When you stop saying “Thank You”

By Daniel Darling

Many years ago, a writing mentor counseled me with words I’ll never forget: “Dan, no matter how far you get in your career, always say ‘Thank you’ every time someone offers you an opportunity to write.”

I’ve never forgotten that advice. Maybe its because my mother taught me–no she actually insisted (you know how mothers can insist with some power)–that I always say thank you. It became a habit of mine, whether through notes or verbal expression or, now, through texts or emails.

It’s a simple thing, really, to say “Thank you.” I’ve noticed, however, that ingratitude is often the first sign of a troubled heart. When I stop saying “thank you” I know that sin has overcome me.

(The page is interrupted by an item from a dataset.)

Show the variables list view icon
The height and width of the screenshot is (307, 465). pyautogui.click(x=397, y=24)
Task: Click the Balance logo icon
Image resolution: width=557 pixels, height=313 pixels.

And it seems this is what Paul is getting at in Romans. He says:

For although they knew God, they did not honor him as God or give thanks to him, but they became futile in their thinking, and their foolish hearts were darkened. (Romans 1:21 ESV)

At first it kind of seems silly of Paul to embed gratitude, a common courtesy, a display of manners, in amongst his retelling of the Fall and the curse of sin. How does ingratitude relate to bigger-ticket items like murder and mayhem and sexual violence?

It’s pretty simple, actually. We begin our journey way from God, not by murdering or sexual sin or embezzlement. We begin with simple ingratitude. When Satan whispered his seductive temptations to Eve, he didn’t begin with the promise to God-like powers. He began with a simple question: “Has God really said?” Buried in this is an indictment against the goodness of the Father. God has not been very good to you. God is holding out on you. God owes you something. 

Or, really, you’d be a much better God than God. That’s what we are saying, isn’t it, when we are ungrateful? We’re saying that the Creator God is a deficient Father. We’re subtly grasping for more power than we were fit to possess. We’re worshipping at the altar of ourselves. This doesn’t end well.

Which is why a good test of the heart is to ask the question: “Have I stopped saying thank you?” Rebellion doesn’t begin with the big-ticket sins. It begins, rather innocently, with entitlement.

So train your heart, every time you are blessed, to say, “Thank you”, not only to the person who served you, but to the God who made you.

Oh, and teach your kids to say “Thank you.”